During his time at Parkside, Kreuser interned with Kenosha County Executive, John Collins, and, after completing his M.P.A., was hired as a full-time administrative assistant in the county executive's office. Kreuser later credited the experience he received working in the county executive's office, getting to know the county and state government, with enabling his success as a legislator.

He was still working for the county executive when, in 1993, a chain of events—starting with the appointment of local-area congressman Les Aspin to join the cabinet of newly inaugurated President Bill Clinton—resulted in a vacancy in the Wisconsin State Assembly district in which Kreuser resided. A special election was called for August 1993, and Kreuser was elected. He topped his two Democratic opponents in the primary, carrying just over 50% of the vote, then defeated his Republican general election opponent, William F. Cantwell, by a wide margin.

Kreuser went on to win re-election seven times, receiving attention and praise from his colleagues as an up-and-coming leader in the party. Senate Majority Leader Charles Chvala was quoted as saying Kreuser was, "destined to be a leader." He made his first bid for leadership in the Assembly Democratic caucus in the summer of 1998, when long-time Democratic leader Walter Kunicki stepped down from the role. Despite strong support from a geographically diverse coalition of the assembly, Kreuser fell one or two votes short of Milwaukee representative Shirley Krug, who became the first female caucus leader in state history.

In 2001, amid discontent within the caucus over the results of the 2000 election, Kreuser made a successful bid with Assistant Minority Leader Spencer Black of Madison, to challenge Krug as floor leader. Black was elevated to Minority Leader and Kreuser was elected as Assistant Minority Leader, in what was seen as a repudiation of the Democratic Leadership Council in Wisconsin.

Black stood down as leader at the end of the 2001-2002 term, and Kreuser was elected just after the 2002 election as the next Minority Leader. Over his three terms as minority leader, Democrats increased from 41 seats in the Assembly to 47.

==County Executive==

In March 2008 another opportunity presented itself to Kreuser when Kenosha County Executive Allan Kehl announced his intention to resign his seat after being indicted for accepting illegal payments. Kreuser quickly jumped into the race, announcing his candidacy on March 25, 2008, and won the special election without opposition in June. At the time he announced his candidacy, he pledged not to run for re-election to the Assembly if he was chosen as County Executive.

Kreuser's move to vacate his Assembly leadership role was seen as a blow to Kenosha's influence in the state as Democrats were widely expected to win a majority in the upcoming 2008 election, where Kreuser would likely then become a candidate for Speaker or Majority Leader. Kreuser's successor as chairman of the Wisconsin Assembly Democratic Campaign Committee, Mark Pocan, went on to an influential career in the Assembly and has been a member of Congress since 2013.

• Provided information:
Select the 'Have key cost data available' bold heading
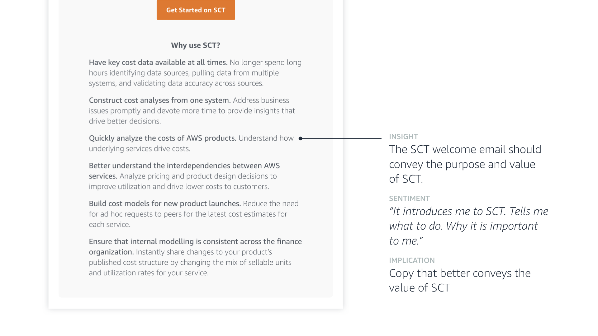pos(158,63)
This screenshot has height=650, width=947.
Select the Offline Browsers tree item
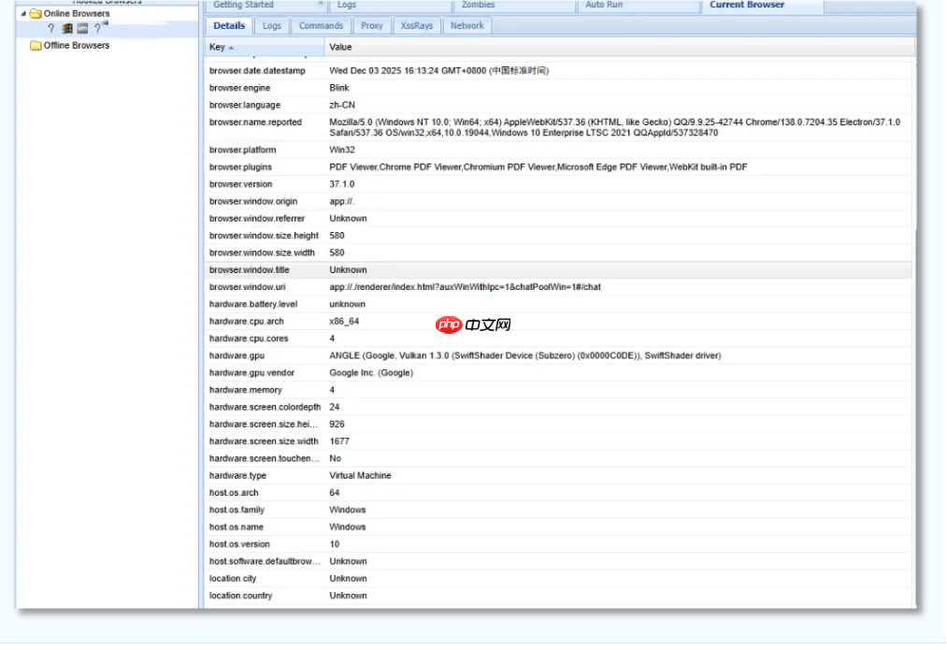77,46
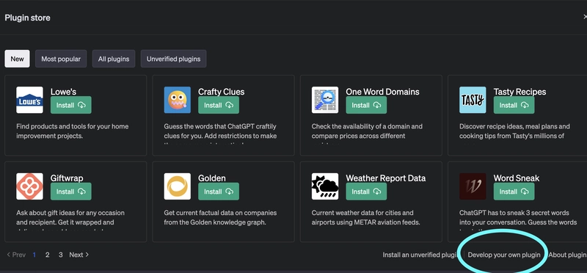
Task: Select the New filter tab
Action: pos(17,59)
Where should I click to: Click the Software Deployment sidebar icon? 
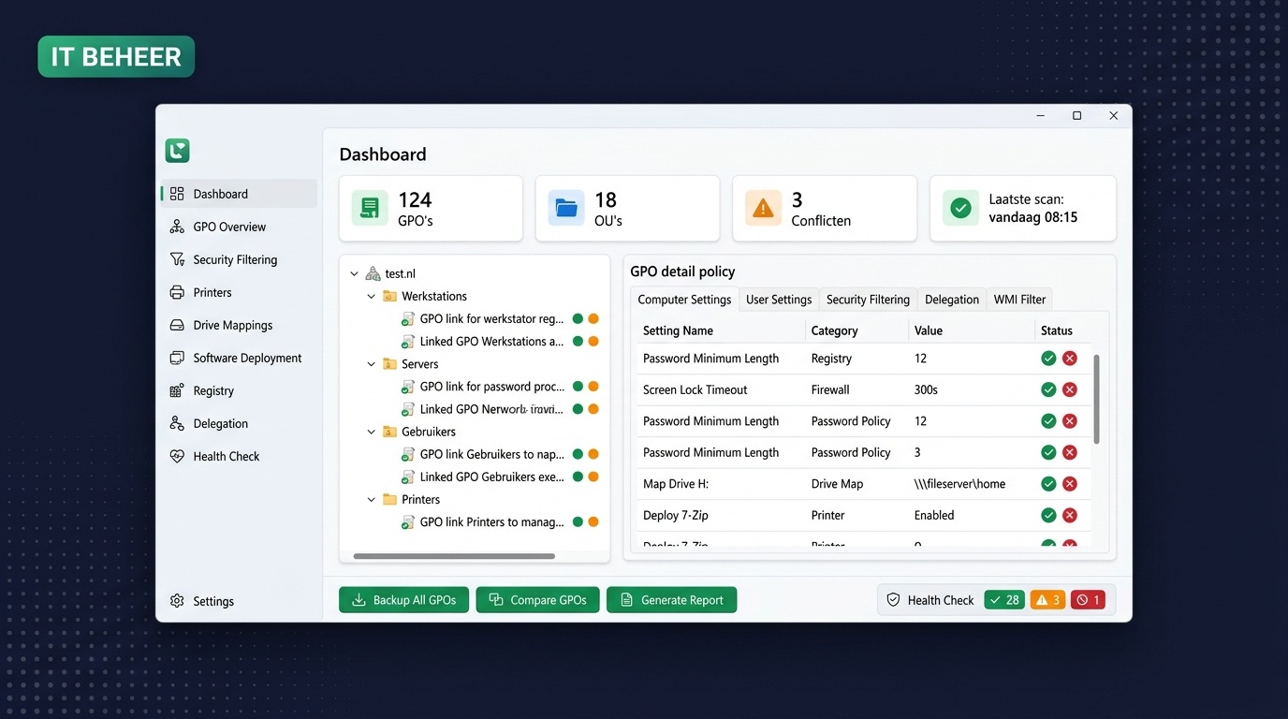tap(177, 358)
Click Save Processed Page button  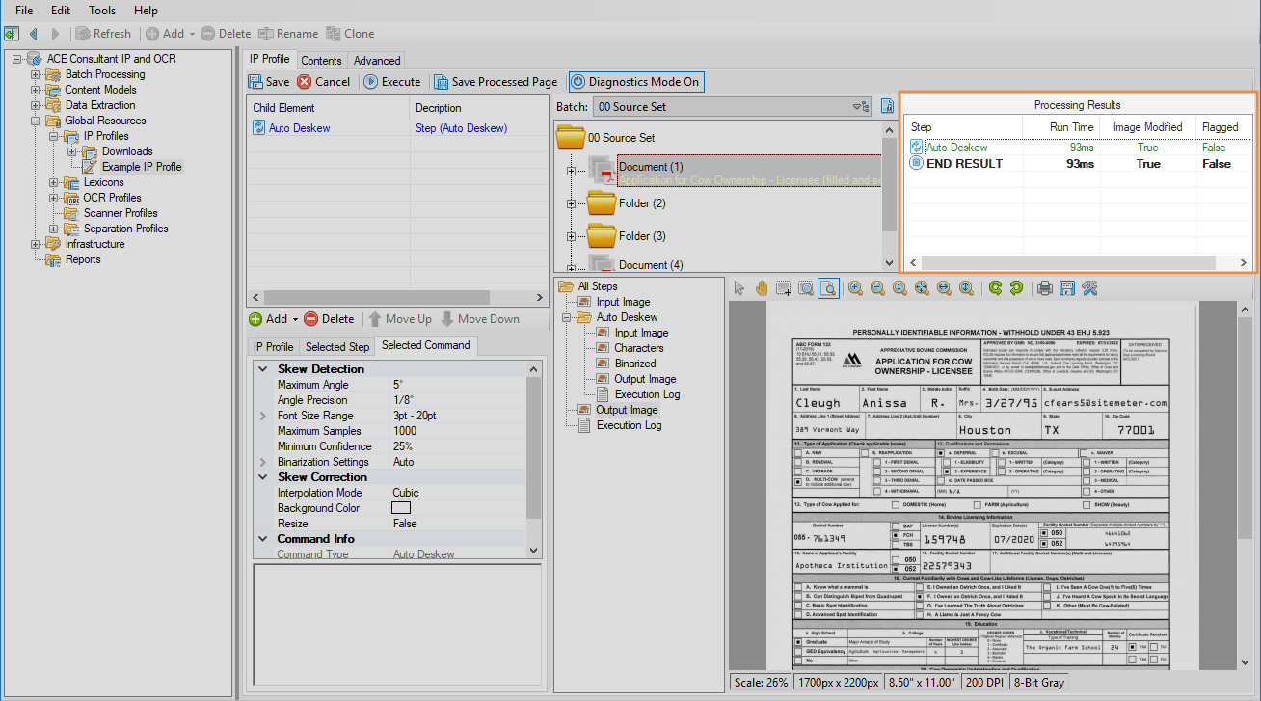pos(495,82)
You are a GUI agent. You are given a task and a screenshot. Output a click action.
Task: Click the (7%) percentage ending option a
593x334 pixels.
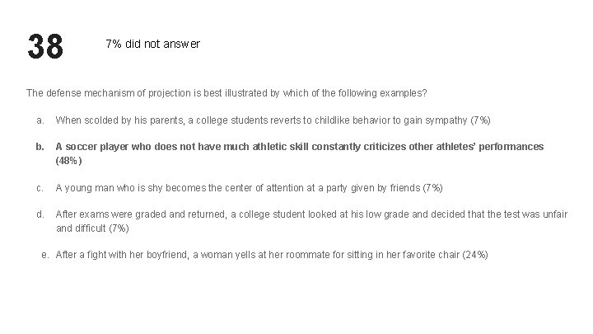pyautogui.click(x=481, y=120)
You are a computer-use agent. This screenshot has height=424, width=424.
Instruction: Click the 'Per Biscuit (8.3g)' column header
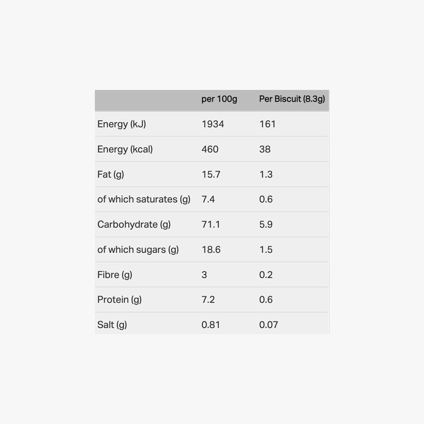click(x=292, y=99)
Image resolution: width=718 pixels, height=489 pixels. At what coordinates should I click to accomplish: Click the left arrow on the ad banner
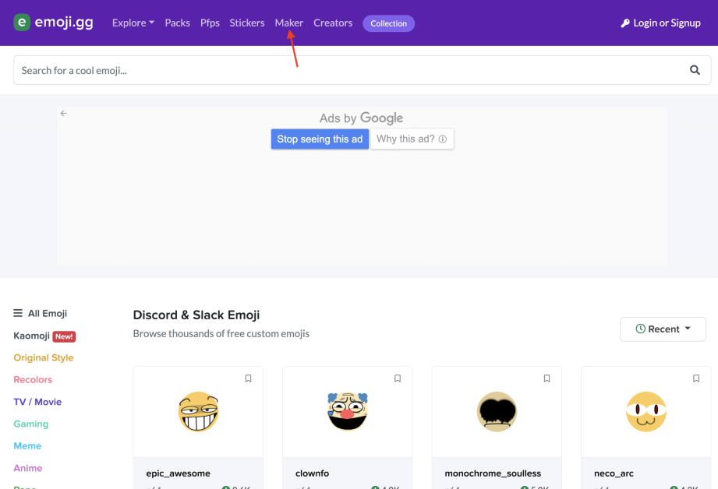click(63, 113)
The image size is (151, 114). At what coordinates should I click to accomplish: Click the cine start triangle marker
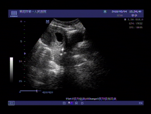[x=20, y=92]
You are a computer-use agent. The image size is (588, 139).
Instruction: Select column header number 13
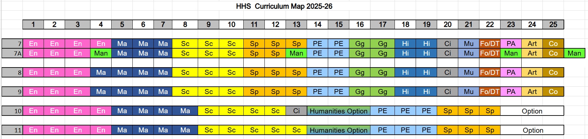(x=296, y=24)
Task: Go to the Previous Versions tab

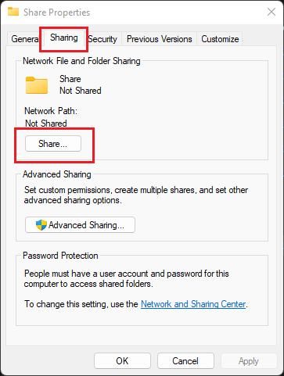Action: tap(159, 39)
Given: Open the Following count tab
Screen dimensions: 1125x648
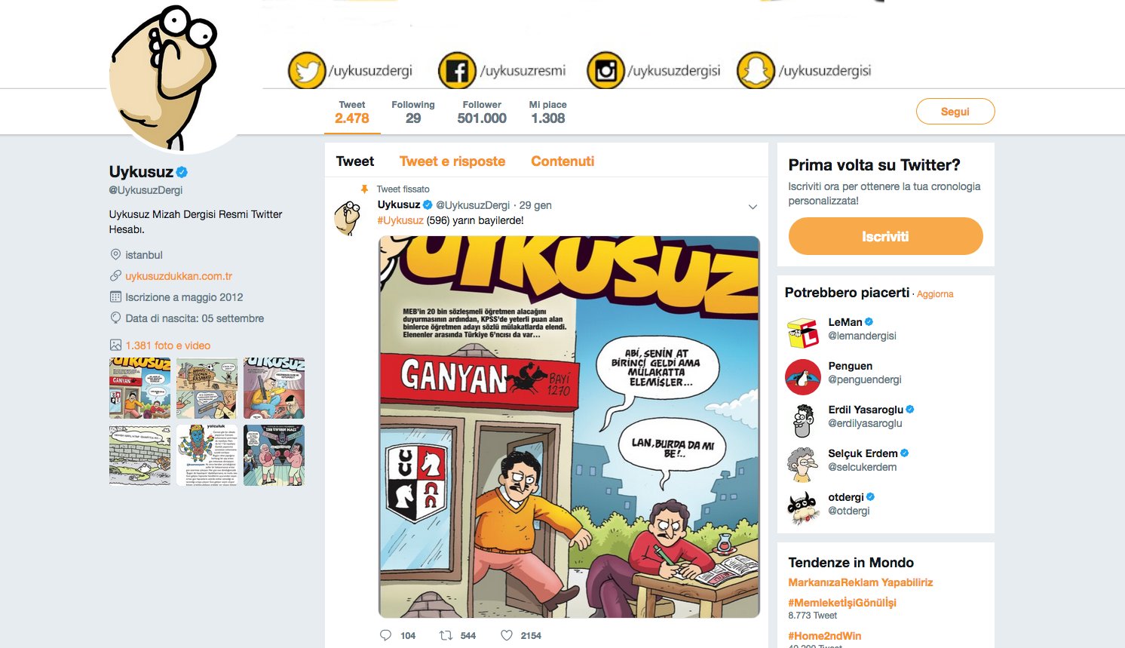Looking at the screenshot, I should pyautogui.click(x=413, y=112).
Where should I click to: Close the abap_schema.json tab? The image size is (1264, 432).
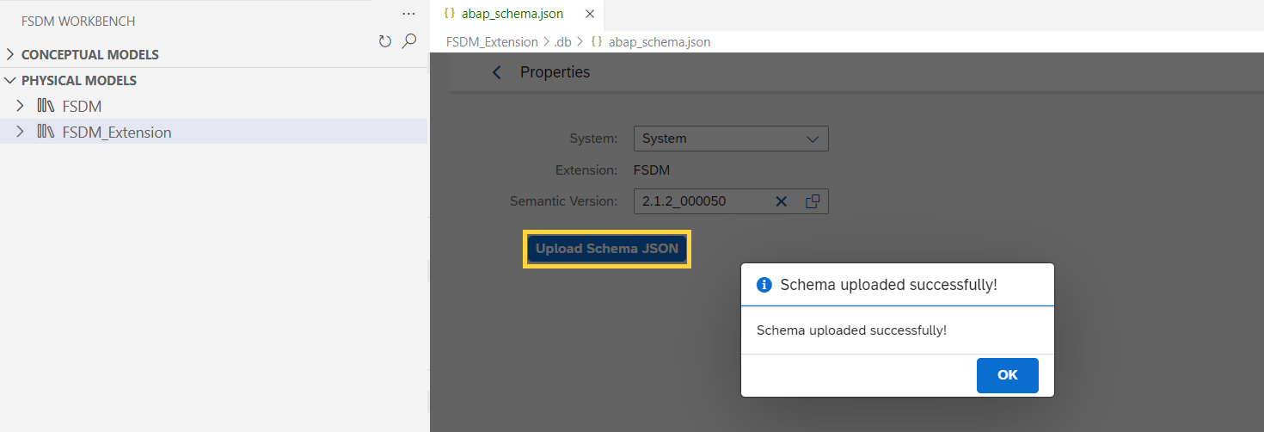point(590,14)
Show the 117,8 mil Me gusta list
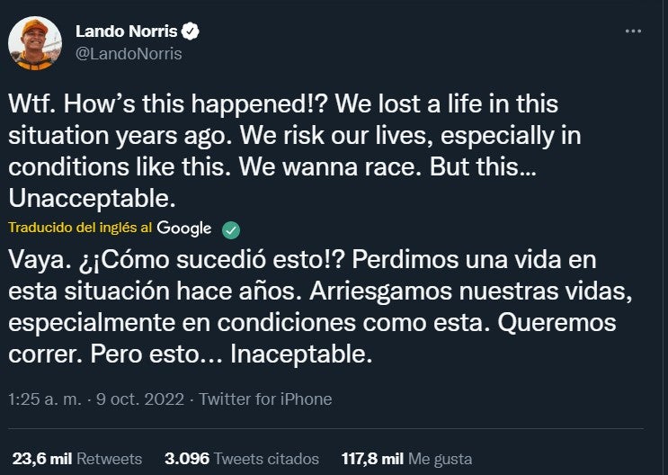 (406, 459)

• Task description:
Can you transcribe the part of the Kreuser text starting with "In 2001, amid" and going on through "Council in Wisconsin.", word for word?

• Answer to the exercise:
In 2001, amid discontent within the caucus over the results of the 2000 election, Kreuser made a successful bid with Assistant Minority Leader Spencer Black of Madison, to challenge Krug as floor leader. Black was elevated to Minority Leader and Kreuser was elected as Assistant Minority Leader, in what was seen as a repudiation of the Democratic Leadership Council in Wisconsin.